A iluminação pública a gás foi introduzida no Brasil em 1854, por iniciativa de Irineu Evangelista de Sousa, o visionário Barão de Mauá. A novidade teve início no Rio de Janeiro, então capital do Império, substituindo gradativamente os lampiões a óleo de baleia, utilizados desde o século XVIII. Em São Paulo, a iluminação a gás chegou em 1863, começando pelos arredores da Catedral da Sé, no coração da cidade. Nos anos seguintes, o sistema se espalhou por outras capitais brasileiras, transformando a paisagem noturna.
Com o novo método de iluminação, surgiu uma profissão essencial, a dos acendedores de lampiões. Ao final da tarde, esses trabalhadores percorriam as ruas munidos de suas ferramentas para acender manualmente os bicos de gás, poste por poste. Ao amanhecer, voltavam ao serviço para apagar as chamas, limpar os vidros e realizar a manutenção dos equipamentos.
Nas noites de lua cheia, quando a claridade natural era suficiente para iluminar as ruas, o trabalho dos acendedores era dispensado. As primeiras experiências com luz elétrica no Brasil ocorreram em 1879, na estação ferroviária Central do Brasil, no Rio de Janeiro, o primeiro edifício do país a receber iluminação elétrica.
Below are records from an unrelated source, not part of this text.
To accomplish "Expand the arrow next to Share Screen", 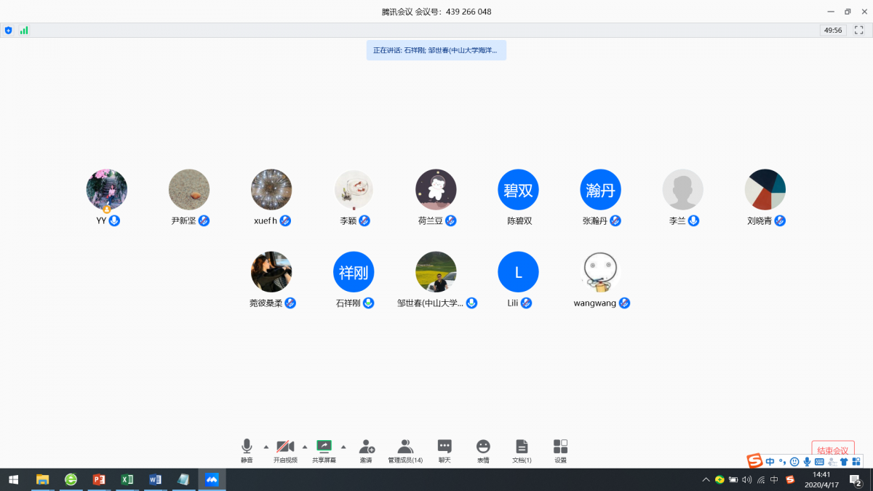I will (x=343, y=447).
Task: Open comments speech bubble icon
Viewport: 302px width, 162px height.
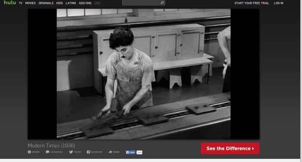Action: tap(47, 152)
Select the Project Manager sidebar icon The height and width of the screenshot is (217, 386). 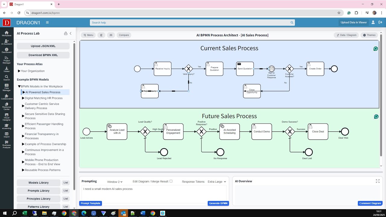(7, 60)
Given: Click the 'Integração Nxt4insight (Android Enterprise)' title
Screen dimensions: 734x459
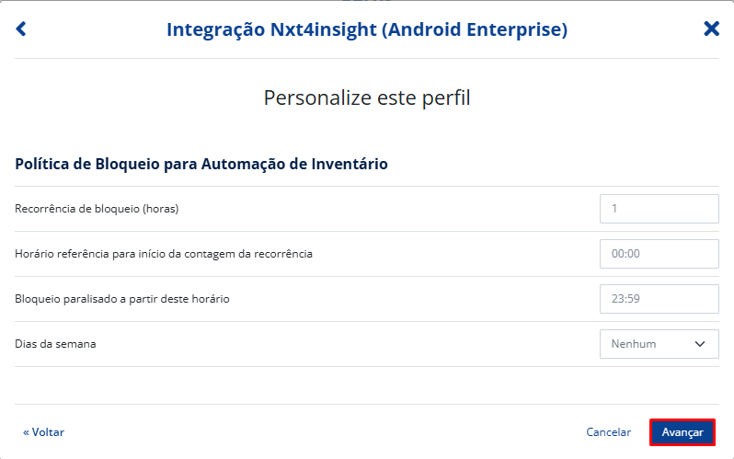Looking at the screenshot, I should click(x=367, y=29).
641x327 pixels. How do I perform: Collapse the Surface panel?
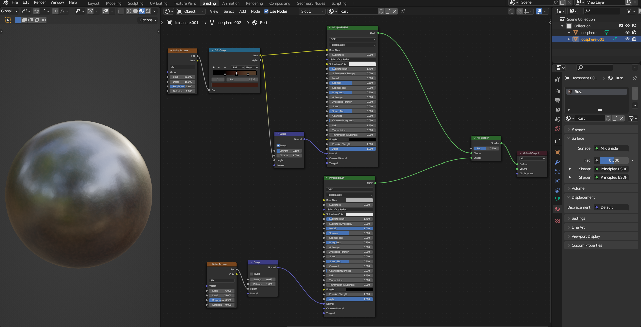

No entanto, a eletricidade só começou a se expandir de forma consistente pelas ruas e residências a partir de 1906. Durante décadas, os sistemas de iluminação a gás e elétrica conviveram simultaneamente nas cidades brasileiras.
Foi apenas na década de 1930 que os últimos lampiões a gás se apagaram definitivamente. No Rio de Janeiro isso ocorreu em 1933 e, em São Paulo, em 1936. Com eles, extinguiu-se também a profissão de acendedor de lampiões, um ofício que iluminou não só as ruas, mas também um importante capítulo da nossa história.